*Document passage*:
Visitors to Credit.com are also able to register for a free Credit.com account, which gives them access to a tool called The Credit Report Card. This tool provides users with two free credit scores and a breakdown of the information in their Experian credit report, updated twice monthly. Again, this tool is entirely free, and we mention that frequently in our articles, because we think that it’s a good thing for users to have access to data like this. Separate from its educational value, there is also a business angle to the Credit Report Card. Registered users can be matched with products and services for which they are most likely to qualify. In other words, if you register and you find that your credit is less than stellar, Credit.com won’t recommend a high-end platinum credit card that requires an excellent credit score You’d likely get rejected, and that’s no good for you or Credit.com. You’d be no closer to getting a product you need, there’d be a wasted inquiry on your credit report, and Credit.com wouldn’t get paid. These are essentially what are commonly referred to as "targeted ads" in the world of the Internet. Despite all of this, however, even if you never apply for any product, the Credit Report Card will remain free, and none of this will impact how the editorial team reports on credit and credit scores.

*Objective*: In the Credit.com passage, how often is the breakdown of the Experian credit report updated?

*Provided data*:
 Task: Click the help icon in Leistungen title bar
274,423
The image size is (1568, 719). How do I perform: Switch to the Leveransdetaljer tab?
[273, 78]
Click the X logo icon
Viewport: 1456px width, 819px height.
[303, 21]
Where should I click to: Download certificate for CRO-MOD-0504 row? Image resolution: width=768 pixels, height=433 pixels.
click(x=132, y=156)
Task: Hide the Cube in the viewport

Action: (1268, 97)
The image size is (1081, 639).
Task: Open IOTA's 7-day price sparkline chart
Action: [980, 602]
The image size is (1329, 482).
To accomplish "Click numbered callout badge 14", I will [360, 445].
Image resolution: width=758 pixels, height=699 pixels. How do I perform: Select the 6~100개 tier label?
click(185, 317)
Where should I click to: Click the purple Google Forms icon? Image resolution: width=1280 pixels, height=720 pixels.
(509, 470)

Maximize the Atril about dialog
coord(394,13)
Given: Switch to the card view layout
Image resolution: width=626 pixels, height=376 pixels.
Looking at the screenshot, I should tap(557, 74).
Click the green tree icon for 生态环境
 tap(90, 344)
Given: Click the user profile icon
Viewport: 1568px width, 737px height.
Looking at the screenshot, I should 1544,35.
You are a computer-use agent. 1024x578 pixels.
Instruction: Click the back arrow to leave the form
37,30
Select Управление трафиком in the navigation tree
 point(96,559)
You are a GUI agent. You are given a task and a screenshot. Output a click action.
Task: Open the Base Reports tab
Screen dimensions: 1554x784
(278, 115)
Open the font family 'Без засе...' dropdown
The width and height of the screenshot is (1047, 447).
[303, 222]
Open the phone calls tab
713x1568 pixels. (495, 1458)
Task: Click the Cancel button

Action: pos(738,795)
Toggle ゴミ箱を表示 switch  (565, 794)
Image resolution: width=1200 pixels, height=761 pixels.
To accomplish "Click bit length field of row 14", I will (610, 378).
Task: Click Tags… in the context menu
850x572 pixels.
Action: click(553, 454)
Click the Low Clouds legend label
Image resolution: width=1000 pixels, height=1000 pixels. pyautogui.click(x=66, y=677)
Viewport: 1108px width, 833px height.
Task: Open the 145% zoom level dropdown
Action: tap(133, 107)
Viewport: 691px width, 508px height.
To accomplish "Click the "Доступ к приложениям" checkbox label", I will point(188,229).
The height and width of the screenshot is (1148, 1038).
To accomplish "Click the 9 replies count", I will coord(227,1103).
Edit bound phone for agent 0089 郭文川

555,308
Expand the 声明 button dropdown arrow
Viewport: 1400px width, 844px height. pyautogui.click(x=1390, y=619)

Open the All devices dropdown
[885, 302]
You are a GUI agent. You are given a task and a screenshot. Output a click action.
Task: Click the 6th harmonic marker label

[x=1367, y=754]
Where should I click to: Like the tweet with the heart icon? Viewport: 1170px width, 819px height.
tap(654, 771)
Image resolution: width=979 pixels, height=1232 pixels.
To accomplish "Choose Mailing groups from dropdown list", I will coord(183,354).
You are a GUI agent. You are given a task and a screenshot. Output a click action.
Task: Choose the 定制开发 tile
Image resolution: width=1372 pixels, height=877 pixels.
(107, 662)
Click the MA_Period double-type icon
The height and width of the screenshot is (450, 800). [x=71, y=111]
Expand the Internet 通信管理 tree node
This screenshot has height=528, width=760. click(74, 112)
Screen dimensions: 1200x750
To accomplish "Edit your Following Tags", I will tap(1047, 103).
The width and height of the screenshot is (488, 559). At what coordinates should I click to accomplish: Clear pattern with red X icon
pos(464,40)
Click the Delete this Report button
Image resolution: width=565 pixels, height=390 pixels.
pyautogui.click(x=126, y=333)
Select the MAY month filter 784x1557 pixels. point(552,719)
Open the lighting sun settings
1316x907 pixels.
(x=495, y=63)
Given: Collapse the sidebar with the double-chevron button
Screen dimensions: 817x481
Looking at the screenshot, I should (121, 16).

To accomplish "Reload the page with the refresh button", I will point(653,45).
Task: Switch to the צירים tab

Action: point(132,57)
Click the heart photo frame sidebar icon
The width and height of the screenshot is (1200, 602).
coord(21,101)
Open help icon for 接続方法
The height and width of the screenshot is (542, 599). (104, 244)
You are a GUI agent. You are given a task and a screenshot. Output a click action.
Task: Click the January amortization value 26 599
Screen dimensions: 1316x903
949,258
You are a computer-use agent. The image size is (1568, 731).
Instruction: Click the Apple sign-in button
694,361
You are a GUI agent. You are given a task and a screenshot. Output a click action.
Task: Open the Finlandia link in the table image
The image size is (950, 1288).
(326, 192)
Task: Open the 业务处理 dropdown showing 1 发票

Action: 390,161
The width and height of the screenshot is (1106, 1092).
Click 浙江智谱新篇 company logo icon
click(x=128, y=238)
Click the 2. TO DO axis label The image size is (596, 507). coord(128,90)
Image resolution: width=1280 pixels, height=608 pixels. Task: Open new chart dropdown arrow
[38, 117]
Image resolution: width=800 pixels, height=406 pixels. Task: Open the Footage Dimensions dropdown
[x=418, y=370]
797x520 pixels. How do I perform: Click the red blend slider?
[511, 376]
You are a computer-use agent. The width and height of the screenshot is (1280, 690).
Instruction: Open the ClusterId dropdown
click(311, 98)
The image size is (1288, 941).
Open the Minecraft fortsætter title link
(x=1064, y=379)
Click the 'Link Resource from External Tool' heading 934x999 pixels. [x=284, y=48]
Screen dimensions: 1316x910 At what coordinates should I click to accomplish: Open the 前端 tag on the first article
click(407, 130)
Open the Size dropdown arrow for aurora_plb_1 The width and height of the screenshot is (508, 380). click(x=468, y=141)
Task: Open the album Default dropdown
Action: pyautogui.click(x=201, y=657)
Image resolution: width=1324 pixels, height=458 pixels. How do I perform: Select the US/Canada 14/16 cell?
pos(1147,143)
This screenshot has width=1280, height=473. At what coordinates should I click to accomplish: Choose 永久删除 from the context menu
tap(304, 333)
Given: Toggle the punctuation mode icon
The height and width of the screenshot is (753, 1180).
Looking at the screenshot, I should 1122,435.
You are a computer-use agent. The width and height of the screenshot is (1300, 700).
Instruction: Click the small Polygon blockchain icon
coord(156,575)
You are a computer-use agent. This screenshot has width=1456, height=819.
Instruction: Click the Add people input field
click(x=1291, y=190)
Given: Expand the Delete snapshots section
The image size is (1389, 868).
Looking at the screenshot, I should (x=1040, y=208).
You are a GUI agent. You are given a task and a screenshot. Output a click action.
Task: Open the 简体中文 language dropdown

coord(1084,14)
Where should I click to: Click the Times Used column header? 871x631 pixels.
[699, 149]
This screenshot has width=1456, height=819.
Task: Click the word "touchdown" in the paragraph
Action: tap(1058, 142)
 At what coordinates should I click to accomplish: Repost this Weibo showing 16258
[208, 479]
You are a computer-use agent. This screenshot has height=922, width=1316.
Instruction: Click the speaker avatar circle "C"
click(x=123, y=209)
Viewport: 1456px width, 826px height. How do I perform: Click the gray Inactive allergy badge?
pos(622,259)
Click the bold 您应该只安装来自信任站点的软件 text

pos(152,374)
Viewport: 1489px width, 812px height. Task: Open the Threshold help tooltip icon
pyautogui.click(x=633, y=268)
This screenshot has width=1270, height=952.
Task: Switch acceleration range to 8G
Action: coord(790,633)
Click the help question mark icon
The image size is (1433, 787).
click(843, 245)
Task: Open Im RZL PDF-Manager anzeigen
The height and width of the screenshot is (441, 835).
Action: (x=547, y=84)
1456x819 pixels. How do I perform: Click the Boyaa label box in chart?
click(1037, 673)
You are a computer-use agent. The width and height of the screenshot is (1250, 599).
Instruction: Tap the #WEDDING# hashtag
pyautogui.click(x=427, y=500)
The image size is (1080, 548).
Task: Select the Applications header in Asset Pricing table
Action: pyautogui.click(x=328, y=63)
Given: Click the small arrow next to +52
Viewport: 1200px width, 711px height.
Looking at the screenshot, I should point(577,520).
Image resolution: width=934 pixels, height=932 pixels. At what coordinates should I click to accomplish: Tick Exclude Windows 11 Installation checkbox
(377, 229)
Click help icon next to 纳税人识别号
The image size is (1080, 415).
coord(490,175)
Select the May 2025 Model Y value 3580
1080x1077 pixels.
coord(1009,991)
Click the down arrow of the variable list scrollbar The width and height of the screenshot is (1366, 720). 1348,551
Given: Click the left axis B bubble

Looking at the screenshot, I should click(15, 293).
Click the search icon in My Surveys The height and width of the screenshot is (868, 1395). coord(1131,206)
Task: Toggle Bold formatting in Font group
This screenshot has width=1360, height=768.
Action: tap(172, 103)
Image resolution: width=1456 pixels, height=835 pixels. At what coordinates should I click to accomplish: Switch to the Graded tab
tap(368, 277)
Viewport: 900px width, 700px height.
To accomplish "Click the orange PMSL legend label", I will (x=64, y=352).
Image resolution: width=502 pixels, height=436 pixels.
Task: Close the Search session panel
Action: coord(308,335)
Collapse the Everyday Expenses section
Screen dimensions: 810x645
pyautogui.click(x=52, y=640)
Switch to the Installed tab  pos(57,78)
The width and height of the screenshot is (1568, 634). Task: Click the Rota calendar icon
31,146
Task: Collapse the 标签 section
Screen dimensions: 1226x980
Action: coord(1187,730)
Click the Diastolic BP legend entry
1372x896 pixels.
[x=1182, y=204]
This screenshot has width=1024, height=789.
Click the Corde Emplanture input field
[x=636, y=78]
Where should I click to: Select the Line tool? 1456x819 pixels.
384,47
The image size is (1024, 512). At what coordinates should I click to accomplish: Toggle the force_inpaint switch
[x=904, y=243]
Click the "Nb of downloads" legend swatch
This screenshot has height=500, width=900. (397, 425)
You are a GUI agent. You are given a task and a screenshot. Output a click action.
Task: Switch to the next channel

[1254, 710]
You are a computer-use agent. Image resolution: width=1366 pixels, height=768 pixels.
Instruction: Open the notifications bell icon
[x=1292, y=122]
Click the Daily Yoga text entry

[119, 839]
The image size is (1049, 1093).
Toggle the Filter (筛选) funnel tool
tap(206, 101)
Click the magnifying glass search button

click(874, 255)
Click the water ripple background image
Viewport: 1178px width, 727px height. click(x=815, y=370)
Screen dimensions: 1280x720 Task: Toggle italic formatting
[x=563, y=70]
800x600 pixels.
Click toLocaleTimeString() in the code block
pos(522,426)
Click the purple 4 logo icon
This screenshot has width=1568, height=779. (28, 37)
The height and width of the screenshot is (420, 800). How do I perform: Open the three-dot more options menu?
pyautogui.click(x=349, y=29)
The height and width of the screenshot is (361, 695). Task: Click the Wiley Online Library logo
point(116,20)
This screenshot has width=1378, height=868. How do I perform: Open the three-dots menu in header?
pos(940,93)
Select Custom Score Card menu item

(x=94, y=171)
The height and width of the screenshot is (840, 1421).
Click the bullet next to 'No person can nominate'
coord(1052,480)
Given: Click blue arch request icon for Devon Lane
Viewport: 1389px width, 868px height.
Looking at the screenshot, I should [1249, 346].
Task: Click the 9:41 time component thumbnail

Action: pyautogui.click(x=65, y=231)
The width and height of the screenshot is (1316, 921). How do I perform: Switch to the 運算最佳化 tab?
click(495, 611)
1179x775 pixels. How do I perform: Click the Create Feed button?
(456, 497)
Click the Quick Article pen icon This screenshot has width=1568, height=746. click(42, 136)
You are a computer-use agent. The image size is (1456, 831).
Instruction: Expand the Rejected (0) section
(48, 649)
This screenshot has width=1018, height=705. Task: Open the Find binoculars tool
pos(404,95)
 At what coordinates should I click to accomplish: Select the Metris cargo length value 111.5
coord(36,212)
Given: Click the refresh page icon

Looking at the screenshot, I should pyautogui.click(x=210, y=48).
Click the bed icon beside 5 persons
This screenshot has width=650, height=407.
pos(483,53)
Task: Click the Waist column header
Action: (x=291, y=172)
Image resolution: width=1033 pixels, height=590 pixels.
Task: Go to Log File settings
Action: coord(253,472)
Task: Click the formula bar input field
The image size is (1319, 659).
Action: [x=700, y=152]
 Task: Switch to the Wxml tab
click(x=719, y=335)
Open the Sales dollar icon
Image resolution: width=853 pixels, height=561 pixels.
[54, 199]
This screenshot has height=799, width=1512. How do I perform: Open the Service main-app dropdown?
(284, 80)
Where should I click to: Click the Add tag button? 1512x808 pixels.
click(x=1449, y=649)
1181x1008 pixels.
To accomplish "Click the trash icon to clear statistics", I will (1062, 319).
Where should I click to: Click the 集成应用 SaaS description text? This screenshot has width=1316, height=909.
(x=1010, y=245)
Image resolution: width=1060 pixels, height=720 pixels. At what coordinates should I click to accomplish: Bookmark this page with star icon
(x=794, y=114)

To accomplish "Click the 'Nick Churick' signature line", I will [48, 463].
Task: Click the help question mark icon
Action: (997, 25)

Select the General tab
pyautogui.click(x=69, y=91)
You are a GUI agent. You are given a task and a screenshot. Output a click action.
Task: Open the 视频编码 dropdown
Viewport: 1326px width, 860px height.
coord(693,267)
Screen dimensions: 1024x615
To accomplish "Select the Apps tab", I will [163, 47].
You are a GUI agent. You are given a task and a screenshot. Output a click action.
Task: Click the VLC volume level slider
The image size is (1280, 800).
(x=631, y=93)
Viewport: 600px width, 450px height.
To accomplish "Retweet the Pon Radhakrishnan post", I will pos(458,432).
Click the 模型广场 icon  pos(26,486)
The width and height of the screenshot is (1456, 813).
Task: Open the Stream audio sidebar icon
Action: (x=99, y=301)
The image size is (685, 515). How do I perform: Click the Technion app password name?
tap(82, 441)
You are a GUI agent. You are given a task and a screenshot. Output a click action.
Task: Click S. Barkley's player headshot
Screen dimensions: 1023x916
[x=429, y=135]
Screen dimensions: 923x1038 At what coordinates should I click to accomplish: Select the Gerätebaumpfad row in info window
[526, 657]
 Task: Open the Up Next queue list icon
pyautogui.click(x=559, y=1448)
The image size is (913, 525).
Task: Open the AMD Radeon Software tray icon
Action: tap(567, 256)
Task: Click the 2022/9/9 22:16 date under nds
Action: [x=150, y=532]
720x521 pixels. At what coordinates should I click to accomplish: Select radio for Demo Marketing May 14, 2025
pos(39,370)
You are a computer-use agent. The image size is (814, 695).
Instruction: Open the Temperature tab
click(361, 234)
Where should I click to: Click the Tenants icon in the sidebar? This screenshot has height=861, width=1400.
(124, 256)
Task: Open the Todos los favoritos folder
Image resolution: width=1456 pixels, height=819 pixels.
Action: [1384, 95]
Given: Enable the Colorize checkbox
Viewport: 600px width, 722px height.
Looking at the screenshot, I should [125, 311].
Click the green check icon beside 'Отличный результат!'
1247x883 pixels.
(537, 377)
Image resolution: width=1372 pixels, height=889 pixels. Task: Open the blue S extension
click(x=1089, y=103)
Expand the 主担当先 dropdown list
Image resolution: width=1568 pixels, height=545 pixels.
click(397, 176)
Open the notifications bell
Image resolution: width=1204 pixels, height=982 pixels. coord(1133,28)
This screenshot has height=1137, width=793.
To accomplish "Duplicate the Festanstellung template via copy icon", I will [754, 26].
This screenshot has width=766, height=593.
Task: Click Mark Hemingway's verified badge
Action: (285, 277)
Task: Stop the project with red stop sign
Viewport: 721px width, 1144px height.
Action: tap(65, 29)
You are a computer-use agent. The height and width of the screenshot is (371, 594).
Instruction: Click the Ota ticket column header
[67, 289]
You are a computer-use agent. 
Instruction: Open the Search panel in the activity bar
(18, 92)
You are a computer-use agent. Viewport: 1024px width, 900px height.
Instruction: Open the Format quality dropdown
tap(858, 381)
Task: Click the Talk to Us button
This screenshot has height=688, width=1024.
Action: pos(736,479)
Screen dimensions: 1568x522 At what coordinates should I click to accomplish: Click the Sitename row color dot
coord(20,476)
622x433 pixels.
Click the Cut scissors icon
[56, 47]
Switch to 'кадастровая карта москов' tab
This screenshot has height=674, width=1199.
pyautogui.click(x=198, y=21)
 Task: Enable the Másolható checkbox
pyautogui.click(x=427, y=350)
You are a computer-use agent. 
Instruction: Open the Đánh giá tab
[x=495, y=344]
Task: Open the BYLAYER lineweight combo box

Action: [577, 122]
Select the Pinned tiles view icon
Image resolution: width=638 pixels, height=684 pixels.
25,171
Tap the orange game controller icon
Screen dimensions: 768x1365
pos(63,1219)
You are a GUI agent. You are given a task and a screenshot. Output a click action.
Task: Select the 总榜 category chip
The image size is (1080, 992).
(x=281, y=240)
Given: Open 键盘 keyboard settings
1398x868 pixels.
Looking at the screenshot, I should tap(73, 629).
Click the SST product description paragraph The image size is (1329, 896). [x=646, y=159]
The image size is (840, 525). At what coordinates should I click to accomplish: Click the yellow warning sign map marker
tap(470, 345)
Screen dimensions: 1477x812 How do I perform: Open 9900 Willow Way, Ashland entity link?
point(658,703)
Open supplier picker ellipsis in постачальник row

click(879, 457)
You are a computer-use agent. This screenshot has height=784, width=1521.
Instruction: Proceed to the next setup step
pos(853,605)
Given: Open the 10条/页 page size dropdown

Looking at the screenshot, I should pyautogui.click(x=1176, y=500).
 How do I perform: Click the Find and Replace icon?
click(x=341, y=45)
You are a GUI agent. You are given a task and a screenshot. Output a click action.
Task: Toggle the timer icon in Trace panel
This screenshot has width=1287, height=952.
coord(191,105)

*Response*: Twice monthly.